REPUBLIKA.CO.ID, KUALA LUMPUR -- Ketua The International Institute of Islamic Thought (IIIT) Dato' Seri Anwar Ibrahim menilai minat dan pemahaman karya-karya besar ulama Buya Hamka (Prof Dr H Abdul Malik Karim Amrullah) generasi sekarang tidak sehebat generasi-generasi dahulu. Oleh karena itu, harus dikumandangkan kembali.
"Seminar ini wajar dilaksanakan karena minat dan kepahaman karya-karya besar Buya Hamka tidak sepintar atau sehebat generasi-generasi dahulu. Ini harus dikumandangkan kembali," ujar Anwar Ibrahim dalam seminar Pemikiran Buya Hamka di Alam Melayu di Kuala Lumpur, Sabtu.
Presiden PKR ini mengaku telah mencoba mengkhatamkan (menamatkan) karya opus Buya Hamka, Tafsir al-Azhar, saat pertama kali dipenjara menjadi tahanan politik. "Kalau menukil dari opus Buya Hamka, Tafsir al-Azhar, yang saya coba khatam saat saya masih di penjara, kali pertama, tahanan politik, tahun 1970-an.

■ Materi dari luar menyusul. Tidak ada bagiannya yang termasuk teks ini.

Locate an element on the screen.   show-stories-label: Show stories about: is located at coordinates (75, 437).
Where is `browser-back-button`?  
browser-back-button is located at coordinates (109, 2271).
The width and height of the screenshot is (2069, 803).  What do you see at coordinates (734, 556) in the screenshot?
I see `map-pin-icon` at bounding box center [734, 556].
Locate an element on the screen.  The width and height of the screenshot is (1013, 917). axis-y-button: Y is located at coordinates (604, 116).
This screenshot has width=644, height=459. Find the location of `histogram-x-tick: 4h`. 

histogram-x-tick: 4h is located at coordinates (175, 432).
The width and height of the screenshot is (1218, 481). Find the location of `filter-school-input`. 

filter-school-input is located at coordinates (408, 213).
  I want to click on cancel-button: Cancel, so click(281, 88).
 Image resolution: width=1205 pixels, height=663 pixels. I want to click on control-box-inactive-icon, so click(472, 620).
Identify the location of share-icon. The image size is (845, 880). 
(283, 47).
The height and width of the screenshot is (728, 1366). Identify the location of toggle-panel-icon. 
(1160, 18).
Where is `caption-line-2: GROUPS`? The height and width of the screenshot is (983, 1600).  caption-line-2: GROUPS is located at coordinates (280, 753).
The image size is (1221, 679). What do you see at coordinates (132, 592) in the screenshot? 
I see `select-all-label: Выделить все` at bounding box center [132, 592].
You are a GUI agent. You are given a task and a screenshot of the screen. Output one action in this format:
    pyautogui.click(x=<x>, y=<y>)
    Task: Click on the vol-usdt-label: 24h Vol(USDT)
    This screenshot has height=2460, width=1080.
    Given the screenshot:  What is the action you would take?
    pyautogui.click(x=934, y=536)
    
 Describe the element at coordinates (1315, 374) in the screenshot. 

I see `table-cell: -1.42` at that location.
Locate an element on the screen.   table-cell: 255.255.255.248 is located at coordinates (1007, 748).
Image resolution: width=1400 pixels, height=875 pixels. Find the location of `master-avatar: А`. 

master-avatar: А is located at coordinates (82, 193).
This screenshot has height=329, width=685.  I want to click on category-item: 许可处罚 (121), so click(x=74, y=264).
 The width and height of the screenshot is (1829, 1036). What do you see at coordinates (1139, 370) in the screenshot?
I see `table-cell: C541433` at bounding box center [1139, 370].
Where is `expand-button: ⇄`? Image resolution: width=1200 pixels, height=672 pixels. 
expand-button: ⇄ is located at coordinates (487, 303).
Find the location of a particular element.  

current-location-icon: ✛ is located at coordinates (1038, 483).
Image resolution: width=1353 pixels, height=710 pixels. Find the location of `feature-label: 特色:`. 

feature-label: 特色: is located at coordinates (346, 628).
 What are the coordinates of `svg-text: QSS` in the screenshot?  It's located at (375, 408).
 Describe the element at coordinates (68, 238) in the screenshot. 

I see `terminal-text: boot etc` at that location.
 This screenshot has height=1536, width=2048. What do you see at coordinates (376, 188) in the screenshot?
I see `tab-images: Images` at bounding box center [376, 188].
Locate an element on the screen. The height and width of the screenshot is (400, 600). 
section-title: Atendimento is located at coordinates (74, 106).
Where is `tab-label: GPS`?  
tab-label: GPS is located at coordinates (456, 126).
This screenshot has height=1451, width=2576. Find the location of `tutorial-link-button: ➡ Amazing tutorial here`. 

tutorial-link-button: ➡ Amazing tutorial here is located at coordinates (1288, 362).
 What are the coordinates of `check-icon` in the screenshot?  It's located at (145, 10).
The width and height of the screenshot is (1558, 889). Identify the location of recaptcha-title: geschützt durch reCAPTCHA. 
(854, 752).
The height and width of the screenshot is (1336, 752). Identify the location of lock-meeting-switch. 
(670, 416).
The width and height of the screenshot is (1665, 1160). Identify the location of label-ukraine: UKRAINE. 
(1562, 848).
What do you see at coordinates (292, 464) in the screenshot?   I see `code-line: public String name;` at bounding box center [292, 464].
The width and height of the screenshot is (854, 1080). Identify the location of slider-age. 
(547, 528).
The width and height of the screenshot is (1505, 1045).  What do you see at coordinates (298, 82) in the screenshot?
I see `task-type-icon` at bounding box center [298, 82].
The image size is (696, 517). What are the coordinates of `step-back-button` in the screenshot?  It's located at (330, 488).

Saya terkesan karena humility (rendah hati), dan rasa tawadhu," katanya.
Anwar Ibrahim juga menyebutkan karya Buya Hamka sering mengutip pantun dalam budaya Minangkabau. "Berlayar ke Pulau Bekal bawa si raut dua-tiga, kalau ilmu panjang sejengkal, jangan laut hendak diduga," ujarnya.
"Saat saya dalam tahanan, Presiden ABIM mengusulkan agar saya menerjemahkan Tafsir Al-Azhar dalam bahasa Inggris, namun saya rasa amat sukar karena Buya Hamka sastrawan sehingga untuk menerjemahkan pantun sukar sekali," katanya.
Anwar Ibrahim mengenal karya Buya Hamka melalui ibunya yang banyak menikmati karya sastranya seperti Tenggelamnya Kapal Van Derwijk, Merantau Ke Deli, Tuan Direktur, kemudian masuk ke Tasawuf Moderen dan Tafsir Al-Azhar.
Anwar juga bercerita dalam sebuah forum setelah Revolusi Iran, Buya Hamka memberikan dukungan, namun mulai memunculkan rasa kegelisahan karena melihat sosok yang agak ekstrem yang menyulitkan hubungan Iran dengan negara-negara Islam lain.
Pada kesempatan yang sama, Ketua PP Muhammadiyah Prof Dr Haedar Nashir mengatakan, dia takjub karena banyak tokoh dan pemuka Malaysia begitu akrab serta bersahabat dengan pemikiran Buya Hamka yang mungkin melebihi masyarakat Indonesia. "Beliau juga tokoh Muhammadiyah spesial, seperti disampaikan Ananda Ahmad Farhan Rosli (Presiden Persatuan Kebangsaan Pelajar Islam Malaysia), yang menghadirkan pemikiran dan sikap yang damai tetapi kritis, berpikiran maju, dan progresif," katanya.
Pembicara lain pada webinar tersebut adalah Prof Dato' Dr Siddiq Fadzil, Ketua Institut Darul Ehsan (IDE), Prof Dato Dr Wan Sabri Wan Yusof (Universiti Sultan Azlan Shah), Afif Hamka (putera ke-9 Buya Hamka), Prof Madya Dr Syed Khairudin Al-Junied (National University of Singapore), Dr Norazlan Hadi Yaacob (Universiti Pendidikan Sultan Idris), dan Prof Dato' Dr Mohammad Redzuan Othman (Direktur Eksekutif Institut Darul Ehsan).
Seminar diselenggarakan oleh Persatuan Kebangsaan Pelajar Islam Malaysia (PKPIM), Institut Darul Ehsan (IDE), Persekutuan Pelajar Islam Asia Tenggara (PEPIAT), Himpunan Mahasiswa Islam (HMI), The International Institute of Islamic Thought (IIIT) dan, HAMKA Center.